だってここは水の上。静かな湖面といっても、多少の揺らぎはもちろんあります。ゆらゆらと心地よくゆられ、チャプチャプいう水の音を聴いていると……これは太陽の光が湖面に伸びている振動かもと思えてきましてね。太陽が地球の向こうに沈もうとするその動きを、目だけでなく、体で耳で感じ知って湧き上がる一体感。なんなら運命共同体。太陽と、空と、湖と、風と、船と自分。なんてロマンチック!
そうして知ったのは、この日の太陽は水平線に入るときだけ真っ赤っか。その前後は濃密なオレンジ色でした。湖の上ではこんな微妙な変化すら感じ取ることができるほど何にも邪魔されず、太陽と、太陽を取り巻く空間と向き合えるのです。

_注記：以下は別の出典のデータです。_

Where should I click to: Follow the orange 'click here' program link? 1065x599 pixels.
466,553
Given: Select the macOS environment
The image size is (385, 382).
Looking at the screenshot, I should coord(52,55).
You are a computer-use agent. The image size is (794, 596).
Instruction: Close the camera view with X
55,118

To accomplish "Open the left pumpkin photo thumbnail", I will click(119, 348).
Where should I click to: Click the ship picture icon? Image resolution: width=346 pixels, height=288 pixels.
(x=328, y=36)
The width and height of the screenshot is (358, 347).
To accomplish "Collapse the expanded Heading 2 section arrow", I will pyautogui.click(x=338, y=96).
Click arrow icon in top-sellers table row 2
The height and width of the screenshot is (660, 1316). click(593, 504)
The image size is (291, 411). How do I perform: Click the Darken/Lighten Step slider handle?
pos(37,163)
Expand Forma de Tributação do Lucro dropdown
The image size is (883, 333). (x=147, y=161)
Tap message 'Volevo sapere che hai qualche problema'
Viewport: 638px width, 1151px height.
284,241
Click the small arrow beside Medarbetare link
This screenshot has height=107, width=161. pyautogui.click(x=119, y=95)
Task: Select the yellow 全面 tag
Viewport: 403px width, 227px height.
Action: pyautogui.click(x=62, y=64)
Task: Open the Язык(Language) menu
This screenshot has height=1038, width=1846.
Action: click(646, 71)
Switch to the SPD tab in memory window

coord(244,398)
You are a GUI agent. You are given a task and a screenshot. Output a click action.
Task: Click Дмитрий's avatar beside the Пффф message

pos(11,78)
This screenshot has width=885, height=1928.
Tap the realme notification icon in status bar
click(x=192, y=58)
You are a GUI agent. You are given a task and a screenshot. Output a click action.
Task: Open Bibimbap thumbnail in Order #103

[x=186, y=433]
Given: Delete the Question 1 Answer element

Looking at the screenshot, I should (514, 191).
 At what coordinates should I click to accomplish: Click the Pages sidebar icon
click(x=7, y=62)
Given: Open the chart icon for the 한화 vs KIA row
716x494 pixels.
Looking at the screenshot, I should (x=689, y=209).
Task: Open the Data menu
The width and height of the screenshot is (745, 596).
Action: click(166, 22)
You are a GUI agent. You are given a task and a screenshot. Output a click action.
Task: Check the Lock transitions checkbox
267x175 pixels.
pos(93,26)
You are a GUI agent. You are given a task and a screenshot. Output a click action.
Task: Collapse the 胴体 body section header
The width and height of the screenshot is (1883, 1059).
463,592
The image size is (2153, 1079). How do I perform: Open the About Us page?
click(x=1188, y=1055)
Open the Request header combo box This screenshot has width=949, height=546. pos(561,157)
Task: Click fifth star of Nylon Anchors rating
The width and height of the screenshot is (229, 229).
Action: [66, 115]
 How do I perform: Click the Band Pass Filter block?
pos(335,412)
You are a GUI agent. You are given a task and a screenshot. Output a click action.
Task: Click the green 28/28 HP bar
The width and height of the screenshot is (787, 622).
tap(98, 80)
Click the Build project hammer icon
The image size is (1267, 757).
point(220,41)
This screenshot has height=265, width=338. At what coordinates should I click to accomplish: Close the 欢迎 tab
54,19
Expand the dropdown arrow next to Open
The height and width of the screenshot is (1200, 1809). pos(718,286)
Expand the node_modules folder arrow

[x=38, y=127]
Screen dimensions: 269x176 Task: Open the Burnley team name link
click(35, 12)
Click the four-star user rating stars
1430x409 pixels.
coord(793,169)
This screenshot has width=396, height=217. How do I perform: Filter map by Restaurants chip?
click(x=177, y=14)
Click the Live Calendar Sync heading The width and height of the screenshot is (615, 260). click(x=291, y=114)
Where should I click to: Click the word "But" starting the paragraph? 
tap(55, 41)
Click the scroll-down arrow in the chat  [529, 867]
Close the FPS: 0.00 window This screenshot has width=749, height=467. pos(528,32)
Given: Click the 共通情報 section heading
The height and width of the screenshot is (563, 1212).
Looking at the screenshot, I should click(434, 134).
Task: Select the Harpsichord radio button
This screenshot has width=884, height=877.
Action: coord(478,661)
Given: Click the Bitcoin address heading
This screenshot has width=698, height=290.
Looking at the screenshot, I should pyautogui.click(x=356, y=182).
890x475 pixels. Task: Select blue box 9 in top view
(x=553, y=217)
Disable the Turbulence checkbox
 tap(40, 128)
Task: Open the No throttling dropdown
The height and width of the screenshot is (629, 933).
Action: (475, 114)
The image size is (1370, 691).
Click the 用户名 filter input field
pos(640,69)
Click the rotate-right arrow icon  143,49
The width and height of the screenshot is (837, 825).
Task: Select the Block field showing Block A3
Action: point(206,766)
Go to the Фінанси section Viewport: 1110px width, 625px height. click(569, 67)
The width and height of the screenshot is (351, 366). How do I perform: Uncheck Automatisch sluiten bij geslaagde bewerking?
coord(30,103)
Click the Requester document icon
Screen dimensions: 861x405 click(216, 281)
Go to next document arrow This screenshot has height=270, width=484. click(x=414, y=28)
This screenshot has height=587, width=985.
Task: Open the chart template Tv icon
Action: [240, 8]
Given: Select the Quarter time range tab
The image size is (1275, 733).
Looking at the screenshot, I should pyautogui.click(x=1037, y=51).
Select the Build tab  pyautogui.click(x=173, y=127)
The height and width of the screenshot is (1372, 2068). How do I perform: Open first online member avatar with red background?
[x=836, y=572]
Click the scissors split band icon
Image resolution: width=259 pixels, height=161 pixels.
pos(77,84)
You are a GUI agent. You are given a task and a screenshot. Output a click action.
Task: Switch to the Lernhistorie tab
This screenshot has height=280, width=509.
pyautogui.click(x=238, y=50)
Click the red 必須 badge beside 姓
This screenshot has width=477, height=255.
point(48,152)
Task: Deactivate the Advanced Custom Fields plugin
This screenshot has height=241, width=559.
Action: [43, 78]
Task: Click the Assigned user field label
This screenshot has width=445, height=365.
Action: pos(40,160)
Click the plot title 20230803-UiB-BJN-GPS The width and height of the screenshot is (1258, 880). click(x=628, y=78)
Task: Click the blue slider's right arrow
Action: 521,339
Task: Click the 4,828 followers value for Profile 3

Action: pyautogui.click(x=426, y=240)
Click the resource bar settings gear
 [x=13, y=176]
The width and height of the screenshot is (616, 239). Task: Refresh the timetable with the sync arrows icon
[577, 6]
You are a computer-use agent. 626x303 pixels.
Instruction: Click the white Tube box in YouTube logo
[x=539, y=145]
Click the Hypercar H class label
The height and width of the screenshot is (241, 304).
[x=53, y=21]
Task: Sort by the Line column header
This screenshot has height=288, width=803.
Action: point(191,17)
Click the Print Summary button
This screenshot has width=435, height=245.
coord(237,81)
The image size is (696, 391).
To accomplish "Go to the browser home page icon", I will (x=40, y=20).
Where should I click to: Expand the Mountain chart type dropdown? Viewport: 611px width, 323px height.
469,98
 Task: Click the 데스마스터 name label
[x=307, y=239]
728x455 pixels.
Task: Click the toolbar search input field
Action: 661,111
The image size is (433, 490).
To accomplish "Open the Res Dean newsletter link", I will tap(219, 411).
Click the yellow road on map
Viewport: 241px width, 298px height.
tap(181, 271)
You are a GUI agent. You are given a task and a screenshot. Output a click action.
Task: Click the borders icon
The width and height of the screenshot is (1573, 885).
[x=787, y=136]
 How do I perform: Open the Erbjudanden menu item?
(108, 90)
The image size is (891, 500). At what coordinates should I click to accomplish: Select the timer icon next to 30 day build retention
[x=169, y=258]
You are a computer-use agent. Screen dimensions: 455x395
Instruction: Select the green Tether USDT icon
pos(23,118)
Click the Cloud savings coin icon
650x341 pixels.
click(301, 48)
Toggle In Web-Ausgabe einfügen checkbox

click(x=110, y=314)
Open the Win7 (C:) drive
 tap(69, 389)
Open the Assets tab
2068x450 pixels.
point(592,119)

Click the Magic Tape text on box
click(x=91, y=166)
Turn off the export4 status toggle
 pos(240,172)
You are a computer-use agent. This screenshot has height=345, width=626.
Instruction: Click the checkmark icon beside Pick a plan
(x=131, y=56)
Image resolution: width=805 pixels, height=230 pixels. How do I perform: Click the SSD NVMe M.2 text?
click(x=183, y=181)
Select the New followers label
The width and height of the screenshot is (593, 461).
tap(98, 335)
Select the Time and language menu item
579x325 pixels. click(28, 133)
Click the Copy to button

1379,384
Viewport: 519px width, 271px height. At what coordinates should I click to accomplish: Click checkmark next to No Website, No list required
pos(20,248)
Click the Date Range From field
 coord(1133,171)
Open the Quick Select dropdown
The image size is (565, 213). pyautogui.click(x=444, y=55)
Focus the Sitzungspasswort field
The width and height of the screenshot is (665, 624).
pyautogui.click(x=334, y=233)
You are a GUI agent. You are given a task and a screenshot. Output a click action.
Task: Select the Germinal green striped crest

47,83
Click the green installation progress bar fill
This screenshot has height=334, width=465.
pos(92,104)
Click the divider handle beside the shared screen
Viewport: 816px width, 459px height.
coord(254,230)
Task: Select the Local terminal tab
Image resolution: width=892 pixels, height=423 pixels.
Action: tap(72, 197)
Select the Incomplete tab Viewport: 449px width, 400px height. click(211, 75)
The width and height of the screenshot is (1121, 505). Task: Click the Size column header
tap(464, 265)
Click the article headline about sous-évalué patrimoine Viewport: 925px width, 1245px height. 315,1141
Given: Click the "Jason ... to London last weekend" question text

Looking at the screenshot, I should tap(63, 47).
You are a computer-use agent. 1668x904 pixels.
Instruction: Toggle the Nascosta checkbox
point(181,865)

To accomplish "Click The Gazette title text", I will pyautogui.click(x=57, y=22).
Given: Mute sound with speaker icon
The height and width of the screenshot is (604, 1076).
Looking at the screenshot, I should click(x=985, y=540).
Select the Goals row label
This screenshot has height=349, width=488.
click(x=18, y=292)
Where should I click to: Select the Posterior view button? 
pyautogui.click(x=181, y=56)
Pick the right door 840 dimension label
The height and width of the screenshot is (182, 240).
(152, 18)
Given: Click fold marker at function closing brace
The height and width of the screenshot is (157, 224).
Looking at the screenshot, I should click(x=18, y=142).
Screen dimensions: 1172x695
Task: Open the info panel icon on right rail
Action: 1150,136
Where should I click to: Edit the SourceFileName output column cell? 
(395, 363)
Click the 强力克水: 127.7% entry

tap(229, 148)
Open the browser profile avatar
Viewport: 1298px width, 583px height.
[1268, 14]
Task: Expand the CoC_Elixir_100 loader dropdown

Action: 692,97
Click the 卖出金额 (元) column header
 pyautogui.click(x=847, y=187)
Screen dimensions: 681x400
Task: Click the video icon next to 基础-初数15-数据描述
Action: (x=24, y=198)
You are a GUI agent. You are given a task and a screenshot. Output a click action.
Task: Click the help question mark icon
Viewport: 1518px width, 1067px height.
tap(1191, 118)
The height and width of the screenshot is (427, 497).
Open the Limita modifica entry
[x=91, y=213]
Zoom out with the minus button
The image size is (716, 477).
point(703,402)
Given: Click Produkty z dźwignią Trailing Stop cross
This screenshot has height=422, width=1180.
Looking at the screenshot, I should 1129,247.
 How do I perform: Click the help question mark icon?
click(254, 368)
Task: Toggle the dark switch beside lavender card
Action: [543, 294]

ビュンとなかなかの勢いで滑って来たのは、どうやらお兄ちゃんと弟が乗った手漕ぎボート。暗くなる前に、夕飯に間に合うように、慌ててお家に帰っているのでしょうか。弟くんが船尾のどこかにしっかりつかまって固まっているのがかわいくて、かわいくて。
並走する客船も、太陽の余韻に照らし出されてとってもムーディ。自分の乗った船や自分も、周りから見ると味のある影絵になっているのかもしれません。
05 トンレサップ湖の恵みを市場に発見、魚コーナーが大充実
翌朝、シェムリアップの市場に行ってみました。トンレサップ湖の恵みを確かめようと思いまして。
魚売り場へ進むと、いやーびっくり、まるで内陸の街の市場とは思えません。魚魚魚、数も種類もなんて豊富! 600種もの淡水魚が住まうと言われるトンレサップ湖の恵みはさすがです。
それにしても、市場のみなさんの笑顔のすてきなこと! 「チョムリアップスォ(こんにちは)」ニコッと声をかけつつカメラを指さすと、あちらもニコッ。きっと、「撮っていい?」「いいわよ」が成立してるんですよね。あー幸せ。撮らせていただくこともそうですが、笑顔を交わし合う喜びったら。旅行はいいなぁとつくづく思う瞬間です。
いかがでしたか? 感動と発見と恵がいっぱいのトンレサップ湖、シェムリアップを訪れたならぜひとも足を伸ばしてくださいね。思い出が一層カラフルになると思います。